In healthcare, instant access to information is crucial. Historically, physicians in hospital settings have relied upon their trusty pagers for medical alerts and immediate updates, but a report suggests that more doctors may instead prefer to receive text alerts via SMS messaging.
Researchers conducted an electronic survey, cultivating responses from more than 100 doctors in pediatric hospitals. They presented their findings at the American Academy of Pediatrics (AAP) National Conference and Exhibition in New Orleans last month, reporting that 57 percent of respondents send or received work-related text messages in a typical shift.
These communications were not only sent to work-assigned cell phones, according to the report. Forty-one percent of respondents told researchers that they received or sent these messages on their personal phones.
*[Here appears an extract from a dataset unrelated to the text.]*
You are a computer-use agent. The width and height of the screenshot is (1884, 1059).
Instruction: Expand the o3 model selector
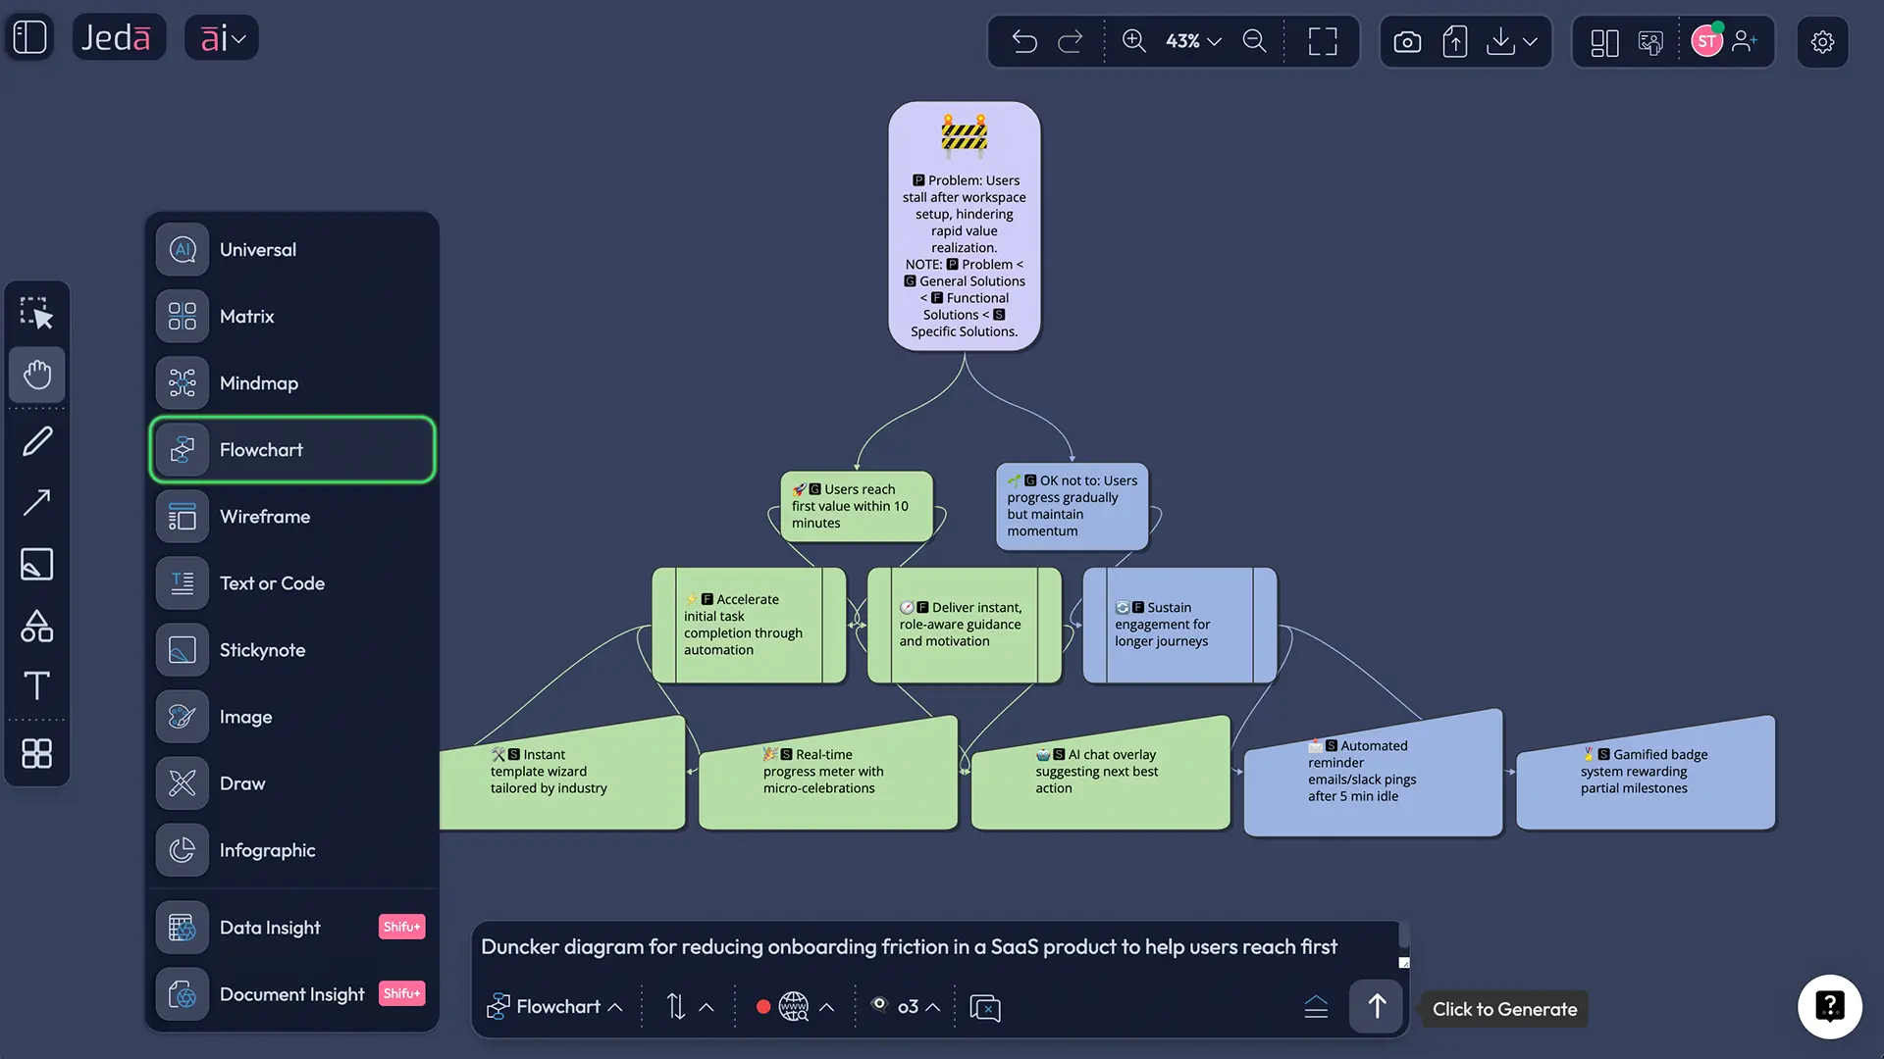point(905,1006)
In all, 27 percent of surveyed pediatric physicians said text message was their preferred method of communication, compared to 23 percent who preferred using a hospital-assigned pager.
"We are using text messaging more and more to communicate with other physicians, residents and even to transfer a patient to a different unit,” said Stephanie Kuhlmann, MD, who wrote the report's abstract. "We've had such a rapid increase in cell phone use, and I'm not sure that hospitals have caught up by putting in place related processes and protocols."
Those protocols could concern compliance requirements. Regulators impose strict limits on how physicians communicate sensitive information, and now these agencies must consider how much more convenient and widely accepted text messages may soon become in their industry.
Individual practices may want to consult with regulators when crafting SMS messaging policies. Patient privacy is of paramount issue for physicians, making it critical for these concerns to be addressed when developing a system of rules for the use of SMS alerts in medical setting.